• [Extracted material]
□ □ □

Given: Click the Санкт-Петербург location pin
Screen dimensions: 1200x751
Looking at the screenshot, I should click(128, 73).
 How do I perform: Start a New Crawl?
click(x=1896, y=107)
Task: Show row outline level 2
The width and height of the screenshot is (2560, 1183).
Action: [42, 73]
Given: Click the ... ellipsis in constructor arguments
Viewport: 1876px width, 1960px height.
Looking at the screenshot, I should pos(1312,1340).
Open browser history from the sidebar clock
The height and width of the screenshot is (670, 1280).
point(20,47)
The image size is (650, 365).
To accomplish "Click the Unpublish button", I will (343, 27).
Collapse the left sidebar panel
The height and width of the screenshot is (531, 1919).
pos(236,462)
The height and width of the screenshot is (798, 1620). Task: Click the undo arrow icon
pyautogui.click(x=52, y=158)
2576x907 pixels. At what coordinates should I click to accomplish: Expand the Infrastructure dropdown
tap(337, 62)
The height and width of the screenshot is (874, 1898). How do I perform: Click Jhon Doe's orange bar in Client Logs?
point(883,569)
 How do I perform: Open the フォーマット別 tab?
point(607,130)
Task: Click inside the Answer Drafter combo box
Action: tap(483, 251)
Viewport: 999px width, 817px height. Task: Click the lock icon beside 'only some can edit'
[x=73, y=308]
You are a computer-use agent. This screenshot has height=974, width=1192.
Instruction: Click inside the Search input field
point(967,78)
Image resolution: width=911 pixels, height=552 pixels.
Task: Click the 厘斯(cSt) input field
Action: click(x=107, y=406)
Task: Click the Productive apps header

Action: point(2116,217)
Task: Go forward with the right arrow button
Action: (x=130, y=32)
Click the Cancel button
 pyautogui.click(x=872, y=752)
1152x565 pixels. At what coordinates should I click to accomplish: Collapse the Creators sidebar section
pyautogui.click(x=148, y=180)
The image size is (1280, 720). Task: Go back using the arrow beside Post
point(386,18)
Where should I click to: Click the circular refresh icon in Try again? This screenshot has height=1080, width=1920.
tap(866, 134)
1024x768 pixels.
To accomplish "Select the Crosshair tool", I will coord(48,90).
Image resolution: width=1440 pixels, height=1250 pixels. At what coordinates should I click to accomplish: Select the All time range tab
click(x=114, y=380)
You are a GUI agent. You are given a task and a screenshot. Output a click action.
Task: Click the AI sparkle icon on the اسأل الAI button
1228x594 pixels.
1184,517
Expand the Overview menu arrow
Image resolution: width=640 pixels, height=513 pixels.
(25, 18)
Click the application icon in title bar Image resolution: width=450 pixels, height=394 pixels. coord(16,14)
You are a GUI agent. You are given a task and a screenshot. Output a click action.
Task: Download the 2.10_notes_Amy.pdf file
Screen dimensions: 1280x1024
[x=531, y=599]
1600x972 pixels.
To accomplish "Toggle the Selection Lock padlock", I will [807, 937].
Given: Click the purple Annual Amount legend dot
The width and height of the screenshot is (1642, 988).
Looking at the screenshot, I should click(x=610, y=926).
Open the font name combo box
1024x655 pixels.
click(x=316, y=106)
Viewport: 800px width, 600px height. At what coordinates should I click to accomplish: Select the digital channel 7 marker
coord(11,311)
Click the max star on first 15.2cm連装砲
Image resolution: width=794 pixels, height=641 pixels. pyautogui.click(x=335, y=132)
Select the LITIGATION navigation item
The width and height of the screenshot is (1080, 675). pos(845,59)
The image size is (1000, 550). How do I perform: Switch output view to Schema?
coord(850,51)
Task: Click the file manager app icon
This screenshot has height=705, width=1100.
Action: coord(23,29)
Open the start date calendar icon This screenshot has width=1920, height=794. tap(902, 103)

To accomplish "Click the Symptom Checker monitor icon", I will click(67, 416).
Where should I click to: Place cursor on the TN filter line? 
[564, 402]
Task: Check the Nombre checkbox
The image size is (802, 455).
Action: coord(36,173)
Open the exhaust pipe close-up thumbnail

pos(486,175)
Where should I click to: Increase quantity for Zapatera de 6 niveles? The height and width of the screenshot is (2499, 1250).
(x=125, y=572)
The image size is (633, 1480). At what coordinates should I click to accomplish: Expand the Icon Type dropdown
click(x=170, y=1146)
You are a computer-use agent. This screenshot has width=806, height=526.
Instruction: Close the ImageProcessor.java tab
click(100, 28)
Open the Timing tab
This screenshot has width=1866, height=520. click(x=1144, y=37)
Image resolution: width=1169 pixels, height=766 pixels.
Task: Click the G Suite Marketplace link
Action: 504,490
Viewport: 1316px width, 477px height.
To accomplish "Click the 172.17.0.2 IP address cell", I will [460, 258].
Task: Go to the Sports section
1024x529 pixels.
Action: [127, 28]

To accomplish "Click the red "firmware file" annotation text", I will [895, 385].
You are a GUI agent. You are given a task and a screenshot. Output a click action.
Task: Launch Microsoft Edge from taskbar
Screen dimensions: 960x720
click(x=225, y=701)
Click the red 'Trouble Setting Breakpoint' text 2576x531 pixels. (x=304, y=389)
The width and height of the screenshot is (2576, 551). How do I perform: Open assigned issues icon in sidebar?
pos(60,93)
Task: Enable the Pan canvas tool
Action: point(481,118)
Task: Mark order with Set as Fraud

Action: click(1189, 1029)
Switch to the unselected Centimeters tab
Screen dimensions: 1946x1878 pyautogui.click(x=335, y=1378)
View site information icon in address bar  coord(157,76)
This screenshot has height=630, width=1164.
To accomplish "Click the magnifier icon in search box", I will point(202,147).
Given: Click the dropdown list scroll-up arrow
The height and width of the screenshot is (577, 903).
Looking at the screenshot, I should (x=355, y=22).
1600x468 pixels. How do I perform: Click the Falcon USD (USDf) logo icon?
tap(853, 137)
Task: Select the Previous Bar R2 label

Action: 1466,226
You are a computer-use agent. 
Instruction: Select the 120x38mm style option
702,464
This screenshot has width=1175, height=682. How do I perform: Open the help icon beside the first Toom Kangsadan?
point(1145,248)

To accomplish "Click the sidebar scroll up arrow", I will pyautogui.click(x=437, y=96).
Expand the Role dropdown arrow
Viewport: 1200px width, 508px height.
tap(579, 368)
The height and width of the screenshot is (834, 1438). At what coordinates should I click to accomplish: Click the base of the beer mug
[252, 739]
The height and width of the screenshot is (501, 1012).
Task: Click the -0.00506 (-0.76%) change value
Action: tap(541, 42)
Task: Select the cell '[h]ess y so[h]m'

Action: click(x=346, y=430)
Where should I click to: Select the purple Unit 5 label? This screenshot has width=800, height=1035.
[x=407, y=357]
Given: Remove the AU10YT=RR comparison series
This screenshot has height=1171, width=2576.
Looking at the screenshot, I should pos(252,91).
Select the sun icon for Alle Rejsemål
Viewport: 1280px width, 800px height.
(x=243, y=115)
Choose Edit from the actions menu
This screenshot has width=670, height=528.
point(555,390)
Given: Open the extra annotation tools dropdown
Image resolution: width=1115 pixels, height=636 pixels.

□ □ □

• [Problem description] Update the rows above by replacing each instance of "How do I perform" with "How can I carry out", and leave everything else unchanged.

• [Problem solution]
Given: Click the Санкт-Петербург location pin
Screen dimensions: 1200x751
Looking at the screenshot, I should click(128, 73).
 How can I carry out: Start a New Crawl?
click(x=1896, y=107)
Task: Show row outline level 2
The width and height of the screenshot is (2560, 1183).
Action: [42, 73]
Given: Click the ... ellipsis in constructor arguments
Viewport: 1876px width, 1960px height.
Looking at the screenshot, I should pos(1312,1340).
Open browser history from the sidebar clock
The height and width of the screenshot is (670, 1280).
point(20,47)
The image size is (650, 365).
To accomplish "Click the Unpublish button", I will (343, 27).
Collapse the left sidebar panel
The height and width of the screenshot is (531, 1919).
pos(236,462)
The height and width of the screenshot is (798, 1620). Task: Click the undo arrow icon
pyautogui.click(x=52, y=158)
2576x907 pixels. At what coordinates should I click to accomplish: Expand the Infrastructure dropdown
tap(337, 62)
The height and width of the screenshot is (874, 1898). How can I carry out: Click Jhon Doe's orange bar in Client Logs?
point(883,569)
 How can I carry out: Open the フォーマット別 tab?
point(607,130)
Task: Click inside the Answer Drafter combo box
Action: tap(483, 251)
Viewport: 999px width, 817px height. Task: Click the lock icon beside 'only some can edit'
[x=73, y=308]
You are a computer-use agent. This screenshot has height=974, width=1192.
Instruction: Click inside the Search input field
point(967,78)
Image resolution: width=911 pixels, height=552 pixels.
Task: Click the 厘斯(cSt) input field
Action: click(x=107, y=406)
Task: Click the Productive apps header

Action: point(2116,217)
Task: Go forward with the right arrow button
Action: (x=130, y=32)
Click the Cancel button
 pyautogui.click(x=872, y=752)
1152x565 pixels. At what coordinates should I click to accomplish: Collapse the Creators sidebar section
pyautogui.click(x=148, y=180)
The image size is (1280, 720). Task: Go back using the arrow beside Post
point(386,18)
Where should I click to: Click the circular refresh icon in Try again? This screenshot has height=1080, width=1920.
tap(866, 134)
1024x768 pixels.
To accomplish "Select the Crosshair tool", I will coord(48,90).
Image resolution: width=1440 pixels, height=1250 pixels. At what coordinates should I click to accomplish: Select the All time range tab
click(x=114, y=380)
You are a GUI agent. You are given a task and a screenshot. Output a click action.
Task: Click the AI sparkle icon on the اسأل الAI button
1228x594 pixels.
1184,517
Expand the Overview menu arrow
Image resolution: width=640 pixels, height=513 pixels.
(25, 18)
Click the application icon in title bar Image resolution: width=450 pixels, height=394 pixels. coord(16,14)
You are a GUI agent. You are given a task and a screenshot. Output a click action.
Task: Download the 2.10_notes_Amy.pdf file
Screen dimensions: 1280x1024
[x=531, y=599]
1600x972 pixels.
To accomplish "Toggle the Selection Lock padlock", I will [807, 937].
Given: Click the purple Annual Amount legend dot
The width and height of the screenshot is (1642, 988).
Looking at the screenshot, I should click(x=610, y=926).
Open the font name combo box
1024x655 pixels.
click(x=316, y=106)
Viewport: 800px width, 600px height. At what coordinates should I click to accomplish: Select the digital channel 7 marker
coord(11,311)
Click the max star on first 15.2cm連装砲
Image resolution: width=794 pixels, height=641 pixels. pyautogui.click(x=335, y=132)
Select the LITIGATION navigation item
The width and height of the screenshot is (1080, 675). pos(845,59)
The image size is (1000, 550). How can I carry out: Switch output view to Schema?
coord(850,51)
Task: Click the file manager app icon
This screenshot has height=705, width=1100.
Action: coord(23,29)
Open the start date calendar icon This screenshot has width=1920, height=794. tap(902, 103)

To accomplish "Click the Symptom Checker monitor icon", I will click(67, 416).
Where should I click to: Place cursor on the TN filter line? 
[564, 402]
Task: Check the Nombre checkbox
The image size is (802, 455).
Action: coord(36,173)
Open the exhaust pipe close-up thumbnail

pos(486,175)
Where should I click to: Increase quantity for Zapatera de 6 niveles? The height and width of the screenshot is (2499, 1250).
(x=125, y=572)
The image size is (633, 1480). At what coordinates should I click to accomplish: Expand the Icon Type dropdown
click(x=170, y=1146)
You are a computer-use agent. This screenshot has width=806, height=526.
Instruction: Close the ImageProcessor.java tab
click(100, 28)
Open the Timing tab
This screenshot has width=1866, height=520. click(x=1144, y=37)
Image resolution: width=1169 pixels, height=766 pixels.
Task: Click the G Suite Marketplace link
Action: 504,490
Viewport: 1316px width, 477px height.
To accomplish "Click the 172.17.0.2 IP address cell", I will [460, 258].
Task: Go to the Sports section
1024x529 pixels.
Action: [127, 28]

To accomplish "Click the red "firmware file" annotation text", I will [895, 385].
You are a GUI agent. You are given a task and a screenshot. Output a click action.
Task: Launch Microsoft Edge from taskbar
Screen dimensions: 960x720
click(x=225, y=701)
Click the red 'Trouble Setting Breakpoint' text 2576x531 pixels. (x=304, y=389)
The width and height of the screenshot is (2576, 551). How can I carry out: Open assigned issues icon in sidebar?
pos(60,93)
Task: Enable the Pan canvas tool
Action: point(481,118)
Task: Mark order with Set as Fraud

Action: click(1189, 1029)
Switch to the unselected Centimeters tab
Screen dimensions: 1946x1878 pyautogui.click(x=335, y=1378)
View site information icon in address bar  coord(157,76)
This screenshot has height=630, width=1164.
To accomplish "Click the magnifier icon in search box", I will point(202,147).
Given: Click the dropdown list scroll-up arrow
The height and width of the screenshot is (577, 903).
Looking at the screenshot, I should (x=355, y=22).
1600x468 pixels. How can I carry out: Click the Falcon USD (USDf) logo icon?
tap(853, 137)
Task: Select the Previous Bar R2 label

Action: 1466,226
You are a computer-use agent. 
Instruction: Select the 120x38mm style option
702,464
This screenshot has width=1175, height=682. How can I carry out: Open the help icon beside the first Toom Kangsadan?
point(1145,248)

To accomplish "Click the sidebar scroll up arrow", I will pyautogui.click(x=437, y=96).
Expand the Role dropdown arrow
Viewport: 1200px width, 508px height.
tap(579, 368)
The height and width of the screenshot is (834, 1438). At what coordinates should I click to accomplish: Click the base of the beer mug
[252, 739]
The height and width of the screenshot is (501, 1012).
Task: Click the -0.00506 (-0.76%) change value
Action: tap(541, 42)
Task: Select the cell '[h]ess y so[h]m'

Action: click(x=346, y=430)
Where should I click to: Select the purple Unit 5 label? This screenshot has width=800, height=1035.
[x=407, y=357]
Given: Remove the AU10YT=RR comparison series
This screenshot has height=1171, width=2576.
Looking at the screenshot, I should pos(252,91).
Select the sun icon for Alle Rejsemål
Viewport: 1280px width, 800px height.
(x=243, y=115)
Choose Edit from the actions menu
This screenshot has width=670, height=528.
point(555,390)
Given: Open the extra annotation tools dropdown
Image resolution: width=1115 pixels, height=636 pixels.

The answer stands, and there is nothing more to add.